Wednesday, 11 December 2013

Commercial RHI - summary of changes to tariffs and technologies

Are you sitting comfortably?

DECC has been busy releasing new and updated information about both the commercial and domestic RHI and renewable heat in general.

To my eyes the overall renewable heat situation looks extremely healthy at the moment, particularly if you are in the biomass sector.  However, it is also clear that biomass is dominating the commercial RHI.  Consequently DECC will introduce changes to the budgetary process to increase the degression trigger sensitivity for sub-1MW biomass.

We have read the latest update on the commercial RHI and have picked out the main points from the executive summary.  We would urge interested readers to look at the entire document in case we have missed anything.

A key change is the capping of all tariffs at 10p/kWh.  This means that the RPI inflation of tariffs will stop at 10p/kWh.  For biomass it is the tier 1 small biomass tariff that is closest to this limit (n.b. the solar thermal tariff will be increased to 10p/kWh).

It is true that some renewable heat technologies are underperforming in the RHI, such as heat pumps and solar thermal.  However, DECC has recognised this and will beef up support - via increased tariffs and budgets - as well altering some requirements (such as energy efficiency).  The large biomass tariff, for example, will increase to 2.0p/kWh from 1.0p/kWh.


For new technologies and updated tariffs - 4 Dec 2013.  Any applications with a date of accreditation of 21 January 2013 or later will benefit from the tariff increases brought forward as a result of the Early Tariff Review consultation (this applies to ground source heat pumps (GSHP), solar thermal and biomass over 1MWth).

Energy Efficiency

DECC will not be introducing explicit energy efficiency criteria for non-domestic RHI applicants at this time. The mixed views from consultation respondents made it clear that more work needs to be done to establish a range of effective but not unduly burdensome energy efficiency measures that could be introduced into the scheme.

Biomass Sustainability Update

Based on feedback from stakeholders about industry readiness,  DECC  will postpone implementing mandatory compliance with GHG lifecycle emissions savings to Autumn 2014, so that industry and participants can monitor their processes in light of the sustainability criteria and build the audit trail necessary to demonstrate compliance.

DECC intend for the Biomass Suppliers List to be open for applications from suppliers of biomass in Spring 2014.

Subject to the availability of Parliamentary time,  DECC  intend to implement land-use sustainability criteria by 1 April 2015.

Biomass CHP

DECC will be introducing support for biomass CHP (4.1p/kWh), biogas >200kW (5.9 p/kWh and 2.2pkWh depending on size) and deep geothermal (5.0p/kWh). 
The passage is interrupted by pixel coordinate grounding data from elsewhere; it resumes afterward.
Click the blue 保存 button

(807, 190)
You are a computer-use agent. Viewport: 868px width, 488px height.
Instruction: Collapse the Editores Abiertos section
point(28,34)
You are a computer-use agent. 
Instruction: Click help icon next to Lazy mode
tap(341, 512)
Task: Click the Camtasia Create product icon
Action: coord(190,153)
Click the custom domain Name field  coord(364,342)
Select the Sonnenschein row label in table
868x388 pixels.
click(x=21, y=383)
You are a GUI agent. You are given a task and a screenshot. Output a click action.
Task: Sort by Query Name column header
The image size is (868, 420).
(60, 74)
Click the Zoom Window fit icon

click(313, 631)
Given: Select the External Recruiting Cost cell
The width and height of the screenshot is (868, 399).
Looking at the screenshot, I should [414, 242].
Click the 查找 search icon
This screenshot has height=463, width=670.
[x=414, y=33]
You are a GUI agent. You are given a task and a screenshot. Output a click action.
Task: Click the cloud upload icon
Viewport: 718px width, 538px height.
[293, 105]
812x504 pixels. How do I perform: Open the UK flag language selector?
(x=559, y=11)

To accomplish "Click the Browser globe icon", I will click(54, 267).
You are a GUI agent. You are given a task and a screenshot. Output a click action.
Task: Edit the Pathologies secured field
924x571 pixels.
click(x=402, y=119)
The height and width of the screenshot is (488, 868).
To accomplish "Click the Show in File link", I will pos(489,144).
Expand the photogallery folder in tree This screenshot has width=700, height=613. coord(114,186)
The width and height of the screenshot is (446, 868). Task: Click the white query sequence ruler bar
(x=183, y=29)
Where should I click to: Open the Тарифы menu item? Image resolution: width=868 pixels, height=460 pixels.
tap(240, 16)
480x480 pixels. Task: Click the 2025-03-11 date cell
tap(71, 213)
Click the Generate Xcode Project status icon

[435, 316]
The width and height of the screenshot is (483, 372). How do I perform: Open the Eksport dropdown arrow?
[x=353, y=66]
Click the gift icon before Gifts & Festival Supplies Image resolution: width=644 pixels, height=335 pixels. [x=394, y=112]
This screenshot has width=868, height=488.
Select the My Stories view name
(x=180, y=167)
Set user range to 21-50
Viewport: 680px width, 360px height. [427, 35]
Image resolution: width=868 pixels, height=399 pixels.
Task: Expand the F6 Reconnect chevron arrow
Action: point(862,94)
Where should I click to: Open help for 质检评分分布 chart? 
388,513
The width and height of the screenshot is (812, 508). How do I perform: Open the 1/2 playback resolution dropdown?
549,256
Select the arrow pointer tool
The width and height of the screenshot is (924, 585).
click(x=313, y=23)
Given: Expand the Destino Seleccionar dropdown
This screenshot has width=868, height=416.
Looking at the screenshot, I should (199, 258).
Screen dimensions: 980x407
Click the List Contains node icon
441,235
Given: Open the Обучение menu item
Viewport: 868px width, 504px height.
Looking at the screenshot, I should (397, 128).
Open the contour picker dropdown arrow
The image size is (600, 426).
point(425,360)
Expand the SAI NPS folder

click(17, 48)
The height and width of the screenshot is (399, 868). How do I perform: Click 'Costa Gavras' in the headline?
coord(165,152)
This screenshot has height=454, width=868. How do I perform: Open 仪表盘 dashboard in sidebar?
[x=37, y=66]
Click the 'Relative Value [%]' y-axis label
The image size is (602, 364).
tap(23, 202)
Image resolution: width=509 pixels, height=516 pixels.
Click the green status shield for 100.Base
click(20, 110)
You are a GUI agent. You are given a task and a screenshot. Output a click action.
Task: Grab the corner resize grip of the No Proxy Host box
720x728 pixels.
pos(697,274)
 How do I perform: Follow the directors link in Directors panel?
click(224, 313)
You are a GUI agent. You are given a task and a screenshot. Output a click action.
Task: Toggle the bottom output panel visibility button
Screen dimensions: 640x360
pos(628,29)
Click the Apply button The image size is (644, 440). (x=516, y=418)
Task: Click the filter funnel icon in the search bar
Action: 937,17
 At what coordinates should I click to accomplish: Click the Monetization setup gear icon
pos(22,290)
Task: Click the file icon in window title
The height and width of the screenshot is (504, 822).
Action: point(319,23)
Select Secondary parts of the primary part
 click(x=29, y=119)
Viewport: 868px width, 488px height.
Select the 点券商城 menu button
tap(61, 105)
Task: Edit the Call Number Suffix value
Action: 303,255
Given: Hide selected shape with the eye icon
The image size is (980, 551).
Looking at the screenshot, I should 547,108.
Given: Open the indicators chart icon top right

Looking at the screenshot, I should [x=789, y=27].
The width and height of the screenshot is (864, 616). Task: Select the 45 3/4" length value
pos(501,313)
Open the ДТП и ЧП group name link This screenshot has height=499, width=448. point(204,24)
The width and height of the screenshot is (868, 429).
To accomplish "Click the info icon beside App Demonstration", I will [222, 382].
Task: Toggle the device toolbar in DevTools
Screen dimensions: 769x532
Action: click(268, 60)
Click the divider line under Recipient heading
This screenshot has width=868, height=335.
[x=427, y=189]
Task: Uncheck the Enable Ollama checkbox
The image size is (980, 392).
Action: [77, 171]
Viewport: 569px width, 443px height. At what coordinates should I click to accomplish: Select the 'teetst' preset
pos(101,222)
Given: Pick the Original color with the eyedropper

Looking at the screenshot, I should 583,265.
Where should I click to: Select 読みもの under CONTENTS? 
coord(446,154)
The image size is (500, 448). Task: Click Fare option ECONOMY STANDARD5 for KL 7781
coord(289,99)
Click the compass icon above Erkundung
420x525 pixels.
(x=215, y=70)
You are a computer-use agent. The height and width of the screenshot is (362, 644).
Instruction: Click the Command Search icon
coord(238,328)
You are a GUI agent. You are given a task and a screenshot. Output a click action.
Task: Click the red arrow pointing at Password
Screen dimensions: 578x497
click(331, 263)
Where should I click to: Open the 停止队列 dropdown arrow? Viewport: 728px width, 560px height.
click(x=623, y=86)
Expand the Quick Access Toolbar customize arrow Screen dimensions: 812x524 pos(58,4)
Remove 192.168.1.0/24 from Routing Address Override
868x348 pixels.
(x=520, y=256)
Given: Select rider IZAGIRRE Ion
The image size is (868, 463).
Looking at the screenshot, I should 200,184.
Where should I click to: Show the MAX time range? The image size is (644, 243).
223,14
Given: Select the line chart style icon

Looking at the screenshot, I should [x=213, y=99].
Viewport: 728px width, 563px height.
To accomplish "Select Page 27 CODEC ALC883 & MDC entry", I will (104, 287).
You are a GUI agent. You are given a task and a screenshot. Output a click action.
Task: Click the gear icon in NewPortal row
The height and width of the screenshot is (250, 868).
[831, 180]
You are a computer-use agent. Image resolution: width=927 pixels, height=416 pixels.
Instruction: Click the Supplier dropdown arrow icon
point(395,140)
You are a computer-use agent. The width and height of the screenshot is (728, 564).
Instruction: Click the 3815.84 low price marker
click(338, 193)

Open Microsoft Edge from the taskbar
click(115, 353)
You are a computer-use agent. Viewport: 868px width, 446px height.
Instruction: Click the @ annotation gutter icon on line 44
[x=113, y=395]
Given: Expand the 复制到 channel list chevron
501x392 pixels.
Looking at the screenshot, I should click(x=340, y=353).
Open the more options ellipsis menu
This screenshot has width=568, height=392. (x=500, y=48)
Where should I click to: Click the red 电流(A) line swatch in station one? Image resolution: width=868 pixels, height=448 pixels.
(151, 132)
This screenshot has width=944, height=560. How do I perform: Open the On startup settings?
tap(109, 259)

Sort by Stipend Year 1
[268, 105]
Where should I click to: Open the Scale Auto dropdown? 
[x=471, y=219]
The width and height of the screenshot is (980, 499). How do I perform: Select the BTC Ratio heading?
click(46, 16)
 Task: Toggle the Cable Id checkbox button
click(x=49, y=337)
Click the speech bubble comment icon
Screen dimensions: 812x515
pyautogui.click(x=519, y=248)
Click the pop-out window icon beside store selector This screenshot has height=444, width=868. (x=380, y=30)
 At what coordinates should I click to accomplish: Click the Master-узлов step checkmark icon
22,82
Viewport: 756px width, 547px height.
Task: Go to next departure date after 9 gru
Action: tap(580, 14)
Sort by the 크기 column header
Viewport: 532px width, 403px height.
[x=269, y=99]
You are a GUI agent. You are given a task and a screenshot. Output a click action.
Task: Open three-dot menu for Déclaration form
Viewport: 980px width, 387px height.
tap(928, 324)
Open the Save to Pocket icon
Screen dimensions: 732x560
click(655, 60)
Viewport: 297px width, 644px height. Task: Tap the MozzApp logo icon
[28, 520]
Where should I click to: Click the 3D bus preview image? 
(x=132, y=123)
However, we do not intend to proceed at this time with support for heating only air-to-air heat pumps or biomass direct air as the consultation did not enable the development of appropriate deliverable policy.

Biogas combusion >200kWth

Subject to State Aid approval, tariffs will be set at 5.9p/kWh for installations with a thermal capacity of between 200 to 600kWth and 2.2p/kWh for those greater than 600kWth.

Deep geothermal

DECC will introduce a new tariff for deep geothermal heat at 5p/kWh. Deep geothermal heat will be defined as heat coming from a drilling depth of a minimum of 500m.

Heating only air-to-air heat pumps (AAHPs)

Although these technologies do produce renewable heat,  DECC  will not be introducing support for them at this time. This is primarily because of the risk of incentivising the installation of separate heating and cooling AAHPs in order to claim the RHI, rather than a reversible AAHP, which is likely to be more energy efficient.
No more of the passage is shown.